Monday, August 25    

Doesn't that need to be toasted?
Nope. Raw tarts.

Just like I like 'em.

  posted @ 2:52 PM |

 

An apology
To: Miss Moss, second-grade teacher
Re: Handwriting

Dear Miss Moss,
I must apologize for doubting that your schooling on the way to print properly was ever anything less than vital. To this day, I cannot print without slanting to the right and running down the page. How different my life would have been if I had only listened.

Sincerely,
J.E.G.

  posted @ 10:35 AM |

 

Dreamscape
Last night, Robert Redford was in my dream (not current-day Bobby, but Way-We-Were Bobby plus a few years). It was strange because he was there (I don't frequently dream of celebrities, except this weird pattern with Ben Affleck, with occasional appearances by Matt Damon. Kinda like Project Greenlight). It was also strange because we were driving somewhere, and he wanted me to drive his Jeep Cherokee because it was a standard. This amused dream-Jen, but she played it cool and didn't mock him mercilessly for not being able to drive a stick (which should be your first clue that this was a Dream. I never pass on the opportunity to mock someone). Then he was giving me directions but completely last minute, like "of course you take a left here." I wanted to scream, "I don't know where I'm going!" which should be obvious to everyone by now.

  posted @ 9:15 AM |

Sunday, August 24    

Safe haven
Last night, I went out with the friends. (For a Saturday night, this was big for me. I was voluntarily giving up Trading Spaces with no possibility of booty in return.) We headed to Davis Square for the always amazing Mexican at Picante and then we trooped over to the mysterious and wondrous island that is the Sacco Bowl-Haven. I don't know if it's that this place hasn't changed since 1952, but we always have the best and weirdest time there.

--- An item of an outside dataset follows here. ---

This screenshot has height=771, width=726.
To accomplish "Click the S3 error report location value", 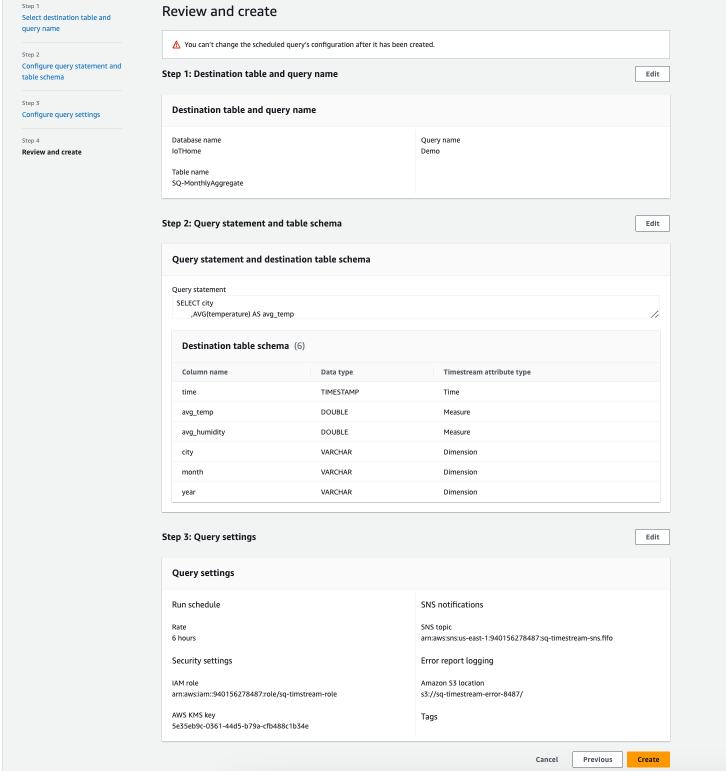I will point(472,694).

I don't like candlepin bowling myself -- I was raised in Ohio, where not only have we never heard of candlepin bowling, but we take gym classes in regular bowling. Said gym class is what gives me my amazing form, because I must admit this to you, gentle readers: I suck at bowling. But I love to go anyway. It's just so ridiculous, it's fun. Amazingly enough, I suck at candlepin even more than I do regular bowling. Which is why when the horde of locusts (aka Tufts' freshmen) arrived at the Bowl Haven, I no longer felt like Sacco had my back. They were everywhere and suddenly I was overly conscious not only of how bad a bowler I am, but also of how incredibly old I am. We quickly finished our game (during which one of the aforementioned freshmen managed to pitch his ball across his lane and into mine. He didn't even have the decency to hit a pin while doing so) and then made for the hills. I think we old people will have to hit the haven a little earlier in the evening from now on.